|By Liz Gonzalez
New America Media
Dec 30, 2010
“Death is a part of our culture,” Miriam Reyes, a reporter with the Spanish newspaper Impulso, said at a recent Los Angeles gathering on cervical cancer. Reyes, a native of Monterrey, Mexico, had gone to her doctor’s office the previous day. When her doctor asked her when her last exam had been, Reyes couldn’t remember. “Few of us Latinos get screened for any kind of cancer,” she explained.
She found it ironic that she was now at a meeting intended to prevent women like her from dying of a preventable disease that disproportionately affects Latinas.
The meeting, organized by the California Medical Association (CMA) Foundation’s California Cervical Cancer Free Campaign, aimed to identify the challenges of delivering the message of the risks of cervical cancer to Latinas, and motivate them to get screened and vaccinated against the virus that can cause cervical cancer.

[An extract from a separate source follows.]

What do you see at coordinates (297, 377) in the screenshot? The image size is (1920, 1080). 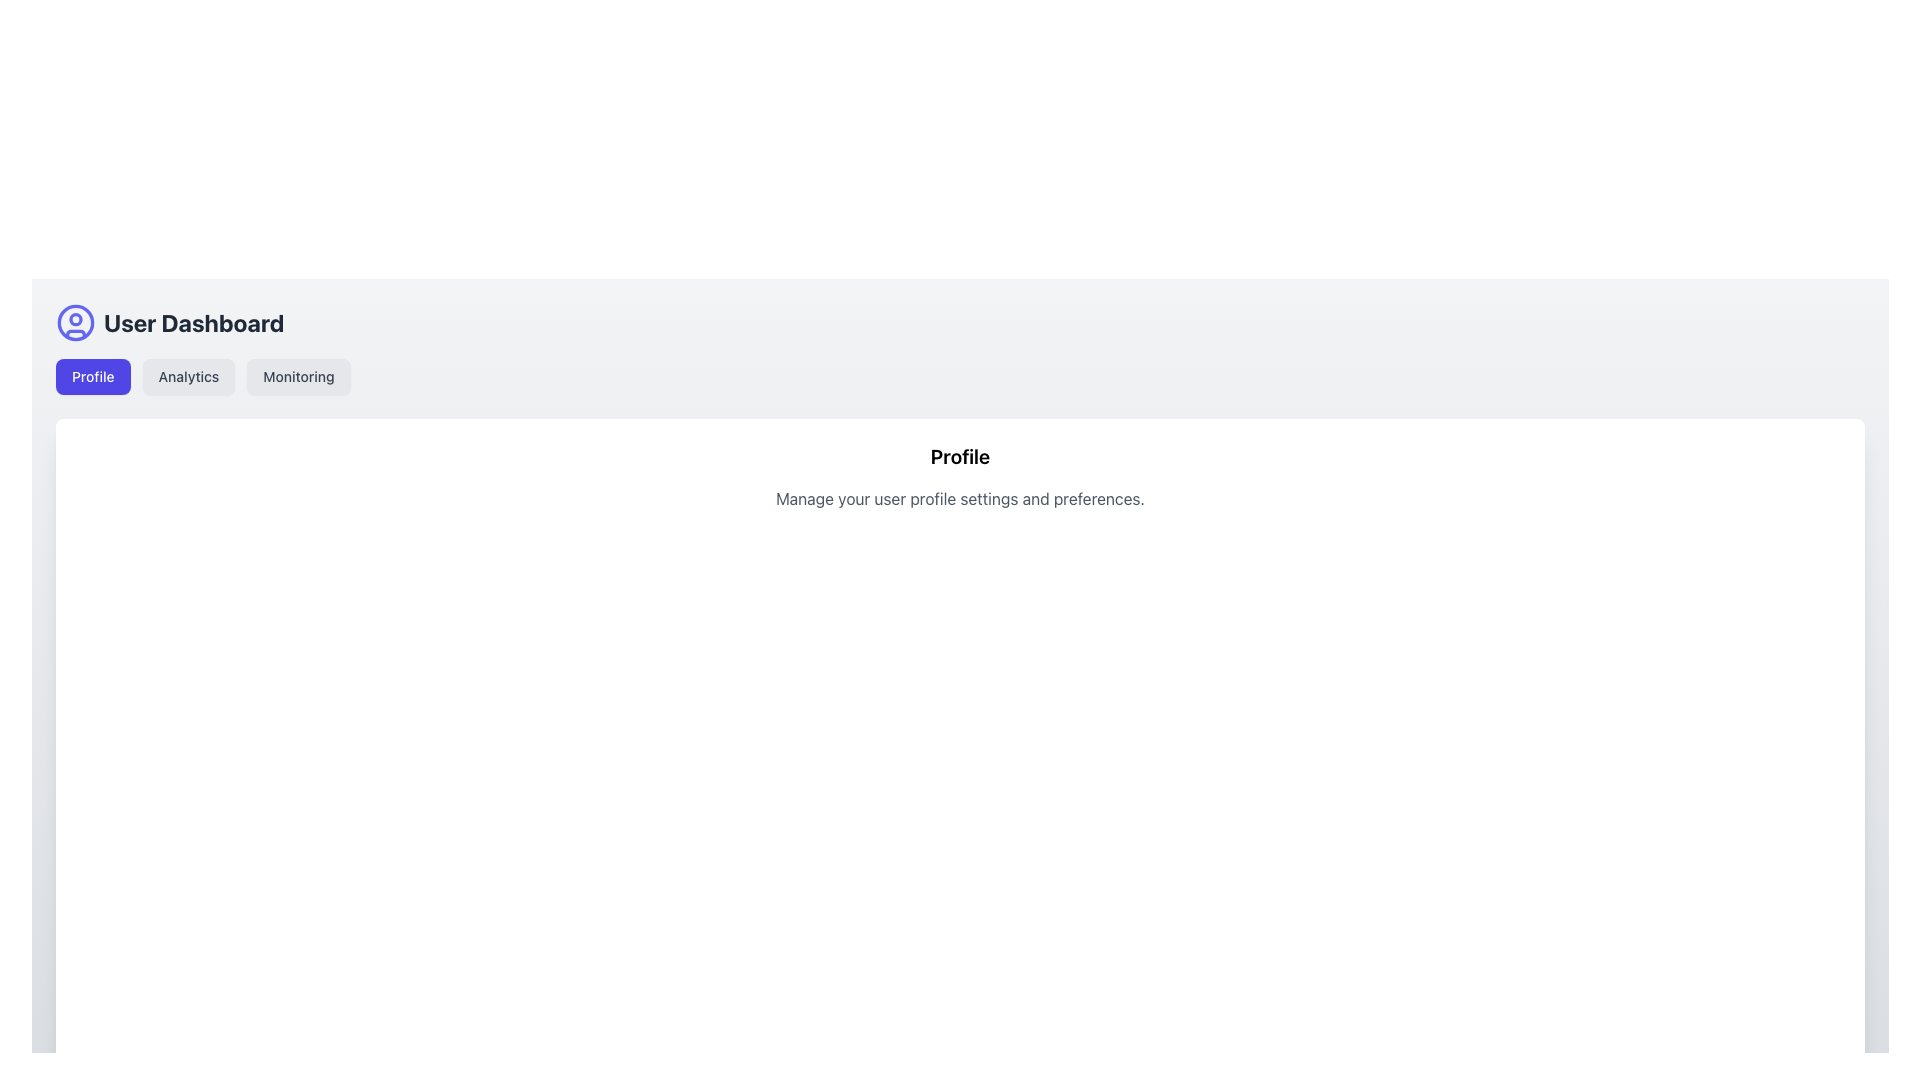 I see `the 'Monitoring' button, which is the third button in a row` at bounding box center [297, 377].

Los Angeles County has the highest cervical cancer mortality rate in the state among Latinas. Citing cultural norms and an aversion to discussing issues related to sex, the CMA Foundation found that Latinas don’t get screened as much as other women: Ten percent of California Latinas have never had a Pap test and 30 percent have not had one in the past three years. A wide cross-section of health care providers, advocates, and representatives of leading Latino media outlets discussed how they could work together to promote awareness to Latina women in L.A.

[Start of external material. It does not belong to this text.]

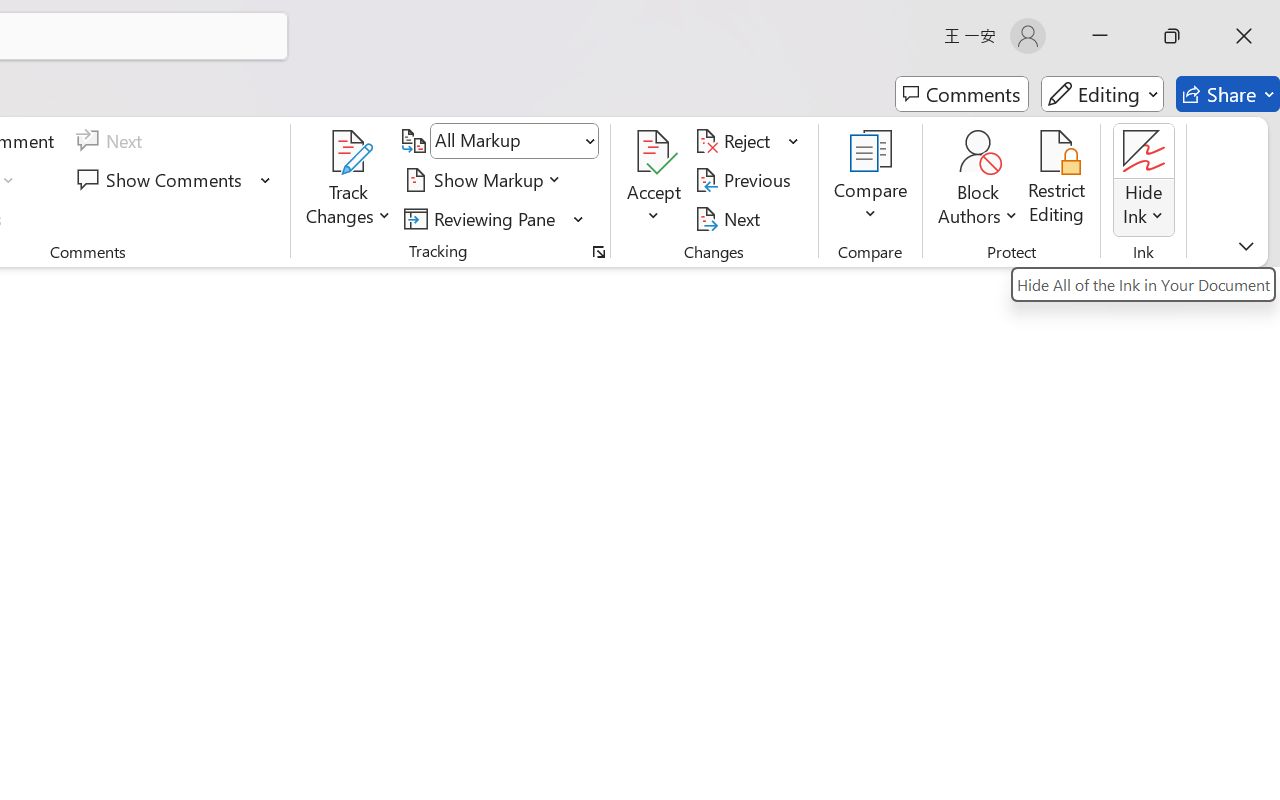 This screenshot has width=1280, height=800. Describe the element at coordinates (1172, 35) in the screenshot. I see `'Restore Down'` at that location.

Dr. Diana Ramos of the Los Angeles County Dept. of Public Health explained that in the United States, 80 percent of men and women are exposed to the human papillomavirus (HPV) by the age of 50. There are more than 100 strains of HPV and most HPV infections go away on their own, but some can lead to cervical cancer in women.
A woman can be infected with HPV for years before there are any changes in the cervix or any symptoms. If diagnosed in the first three stages, cervical cancer is highly curable. In the late stage, there may be symptoms such as bleeding and abdominal pain, and the prognosis can be fatal.
The only way to detect HPV for a woman is through a Pap smear, where a sample of cells from the cervix is examined for any changes. It’s recommended that women get their first Pap smear three years after intercourse or at age 21 if they have not had sex. HPV is transmitted through skin-to-skin contact, and can infect the cervix, rectum, mouth, or throat. It is a concern not only for women, but also for men.
To prevent HPV infection, doctors recommend vaccinating girls and boys before they become exposed to the virus, starting as young as age 9. Cervarix and Gardasil are the two vaccines available that are given in three shots over a 6-month period. The vaccines reduce the probability of cervical cancer by 70 percent.
Local groups say the message is most effective when it is not linked to sex. Elissa Mass, vice president of programs for the CMA Foundation, says the message should be: “Cervical cancer screening is about family health and a part of a woman’s health and wellbeing.”
Reyes agrees with this approach. “Once you are educated,” she said, “you don’t want to suffer or have a family member die because you know there is a way to prevent it, and you will make the effort to take care of yourself.”
That was the hope of everyone in the meeting — that the message would help all women see the value of exams and screenings.
Cervical cancer screenings are available free for low-income women through California’s federally funded Every Woman Counts program and other programs. Each of the three HPV vaccine doses is covered by insurance and by the Vaccines for Children program for young women and girls.